Before I board that balloon fiesta deportation train let me state a few of the many reasons:

The traffic: If there was a competition for worst drivers worldwide, Albuquerque motorists would definitely make it to the playoffs. Few places exhibit the combination of 20 percent of motorists driving 15 mph to 25 mph below the posted speed limit, while another 40 percent simultaneously drive 15 mph to 25 mph above the limit. Add hundreds of giant visual distractions, lost out-of-towners still trying to find Balloon Fiesta Park, nearly stopped vehicles littering the roadway and blinding early sunlight into the mix, and you have a balloon fiesta morning on I-25. The only road surface more dangerous is the drive to the Baghdad airport.

The trademark: I am wary of "fun" copyrighted events. The fiesta is copyrighted, and it's full of terms that are also trademarked: e.g., Glowdeo, Special Shape Rodeo and AfterGlow. What? They trademarked the word afterglow? Does the adult movie industry know about this?

The whaammmmmmmmmmppppp: I'm teaching at a local middle school on a brilliantly beautiful October morning. Students bask in the autumnal sunlight and my compelling insights into "To Kill A Mockingbird." Suddenly, the room is violently disturbed by an all-encompassing whaammmmmmmmmmppppp sound directly overhead. Kids rush to the window. Sure enough, somebody is trying to land a large, wobbly, pastel-colored craft onto our dinky play field. Youngsters press noses to the window in an excitation never exhibited toward Harper Lee. School is pretty much over for that day.

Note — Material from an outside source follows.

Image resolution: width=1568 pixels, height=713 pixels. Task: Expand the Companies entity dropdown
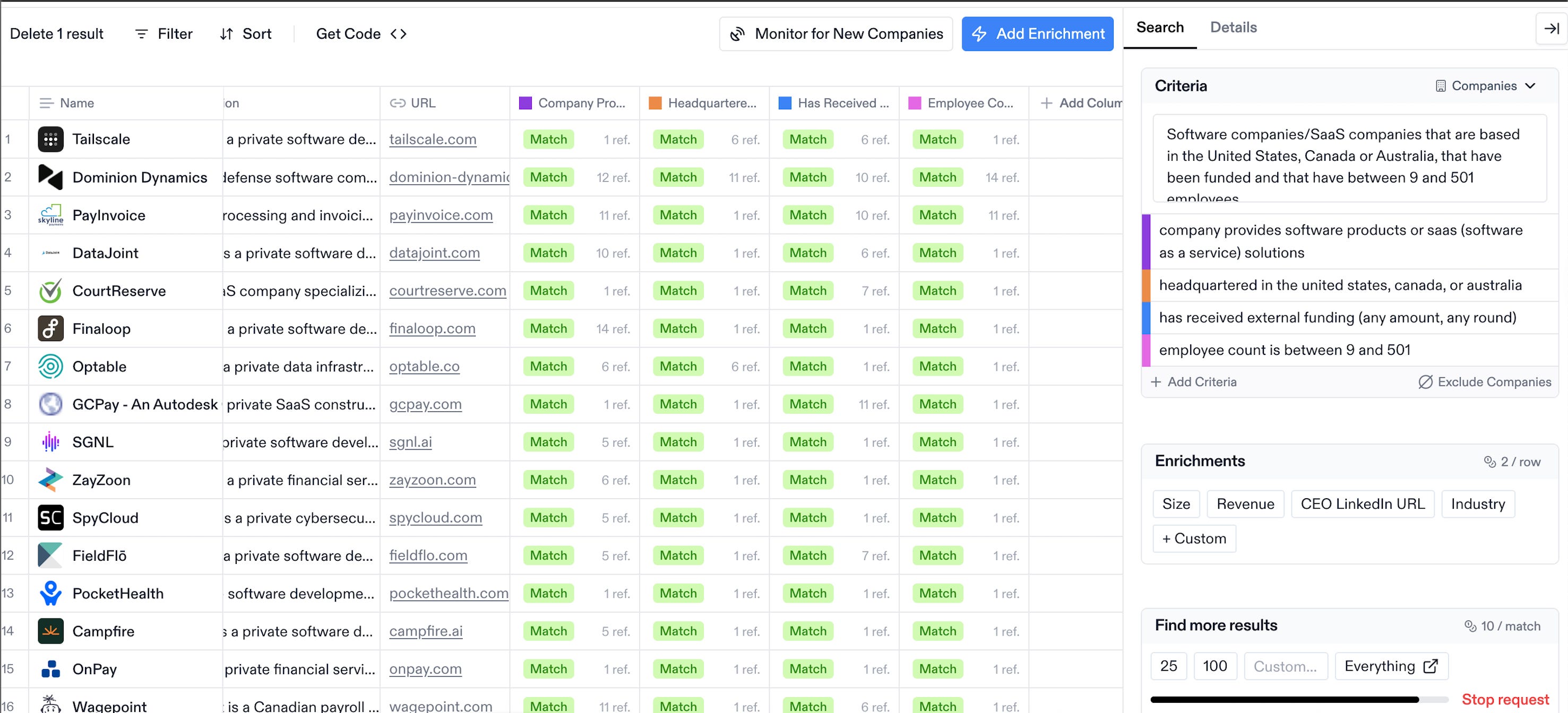pyautogui.click(x=1485, y=86)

The animals: Maybe your Aunt Martha from Chicago loves the fiesta, but animals don't love it any more than a stay at an Albuquerque animal shelter. Between the whaammmmmmmmmmppppp, the huge pasteled attackers plunging from the sky and flames noisily shooting up again and again, every dog, cat, horse and goat in town is absolutely freaking out. Maybe a drug company is among the 835 or so sponsors of the fiesta and can provide enough doggie downers to every pet and farm animal in town.

And I haven't even mentioned getting up at 4 a.m., the overly-chipper local "news" coverage or chase vehicles. Better pass some of those doggie downers over here, too. It's going to be a long, long 9 days.